[[ DATA RECORDS, beginning ]]

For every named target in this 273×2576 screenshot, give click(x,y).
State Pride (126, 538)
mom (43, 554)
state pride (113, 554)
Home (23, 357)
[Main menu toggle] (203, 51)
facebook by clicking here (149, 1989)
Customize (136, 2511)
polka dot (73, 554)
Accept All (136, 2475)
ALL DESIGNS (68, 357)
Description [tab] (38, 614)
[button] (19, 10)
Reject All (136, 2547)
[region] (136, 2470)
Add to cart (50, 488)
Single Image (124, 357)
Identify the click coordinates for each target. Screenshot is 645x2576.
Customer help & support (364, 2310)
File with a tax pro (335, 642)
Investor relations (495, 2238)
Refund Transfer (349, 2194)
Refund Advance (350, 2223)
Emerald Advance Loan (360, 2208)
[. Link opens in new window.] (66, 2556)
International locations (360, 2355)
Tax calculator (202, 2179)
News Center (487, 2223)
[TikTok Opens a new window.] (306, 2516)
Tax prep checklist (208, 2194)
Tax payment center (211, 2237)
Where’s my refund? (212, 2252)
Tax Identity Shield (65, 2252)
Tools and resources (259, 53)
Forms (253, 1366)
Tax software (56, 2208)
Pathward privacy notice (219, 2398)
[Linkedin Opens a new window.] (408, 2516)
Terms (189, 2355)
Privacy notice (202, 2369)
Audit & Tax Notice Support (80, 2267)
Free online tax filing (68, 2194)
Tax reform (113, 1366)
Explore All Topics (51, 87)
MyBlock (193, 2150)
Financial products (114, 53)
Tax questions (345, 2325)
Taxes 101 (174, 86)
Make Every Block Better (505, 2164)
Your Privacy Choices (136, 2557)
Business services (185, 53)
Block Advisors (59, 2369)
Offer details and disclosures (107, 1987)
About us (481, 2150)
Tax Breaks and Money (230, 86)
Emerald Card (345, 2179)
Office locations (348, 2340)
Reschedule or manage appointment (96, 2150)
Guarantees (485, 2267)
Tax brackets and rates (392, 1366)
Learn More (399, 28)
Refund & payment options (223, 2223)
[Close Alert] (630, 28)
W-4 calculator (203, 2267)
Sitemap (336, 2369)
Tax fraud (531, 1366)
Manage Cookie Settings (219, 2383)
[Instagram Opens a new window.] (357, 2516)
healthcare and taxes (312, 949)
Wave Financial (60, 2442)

[[ DATA RECORDS, end ]]

WHAT TO WORK ON -
Look above for the line with "[TikTok Opens a new window.] (306, 2516)" and the line with "Pathward privacy notice (219, 2398)", and reproduce exactly those two lines plus every line between, nothing more.

ANSWER TO THIS PROBLEM -
[TikTok Opens a new window.] (306, 2516)
Tax prep checklist (208, 2194)
Tax payment center (211, 2237)
Where’s my refund? (212, 2252)
Tax Identity Shield (65, 2252)
Tools and resources (259, 53)
Forms (253, 1366)
Tax software (56, 2208)
Pathward privacy notice (219, 2398)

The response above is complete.